[start Passage provided]
As this issue of The Producers was being prepared for press in late September, a sale of Furie’s assets was likely in October. Petroleum News will continue to follow the course of the company’s bankruptcy and asset sale.

Furies’ assets as reported over the last few years in Petroleum News include the following:

* Kitchen Lights unit consisting of nine state leases. The 83,394-acre unit contains three previously independent prospects that were administratively divided into four exploration blocks: Corsair, North, Central, and Southwest.

* Julius R offshore platform with six well slots that was installed in 2015, its monopod structure placed on the seafloor about 10 miles northwest of Boulder Point, near Nikiski off the Kenai Peninsula.

* Onshore natural gas processing facility near East Foreland on the Kenai Peninsula that was completed in 2015 and from which Kitchen Lights natural gas is delivered into the Kenai Peninsula gas transmission pipeline network.

* 15-mile subsea pipeline between the Julius R platform and the onshore processing facility that was installed in 2015 and has a throughput capacity of 100 million cubic feet per day.
[end Passage provided]
[start Recorded data]
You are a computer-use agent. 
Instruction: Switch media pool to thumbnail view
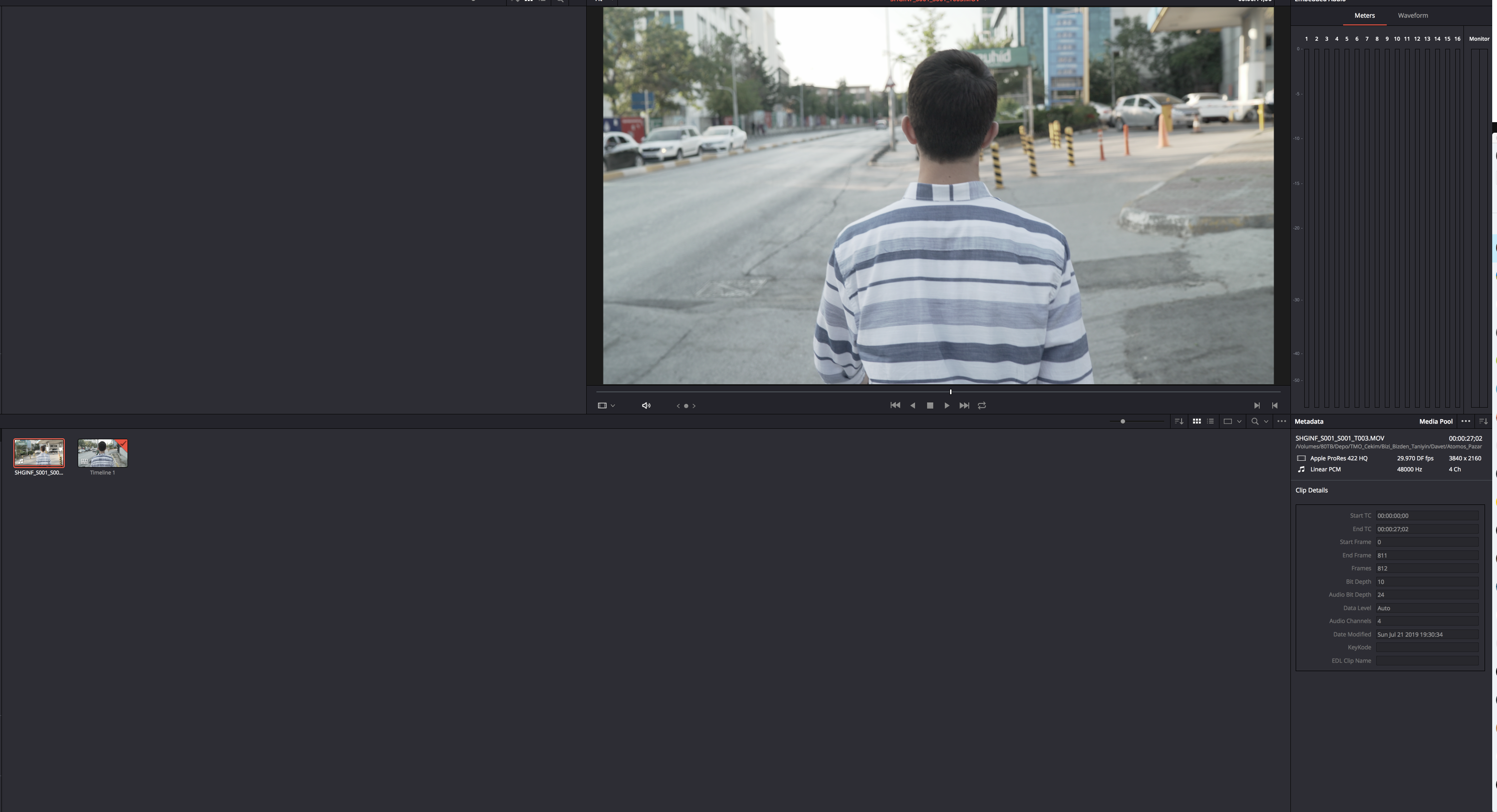point(1196,421)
[end Recorded data]
* _Exercise_: Restate the passage on Furie's assets from "Furies’ assets as" to "transmission pipeline network.", swapping "monopod" for "tripod".

* _Task answer_:
Furies’ assets as reported over the last few years in Petroleum News include the following:

* Kitchen Lights unit consisting of nine state leases. The 83,394-acre unit contains three previously independent prospects that were administratively divided into four exploration blocks: Corsair, North, Central, and Southwest.

* Julius R offshore platform with six well slots that was installed in 2015, its tripod structure placed on the seafloor about 10 miles northwest of Boulder Point, near Nikiski off the Kenai Peninsula.

* Onshore natural gas processing facility near East Foreland on the Kenai Peninsula that was completed in 2015 and from which Kitchen Lights natural gas is delivered into the Kenai Peninsula gas transmission pipeline network.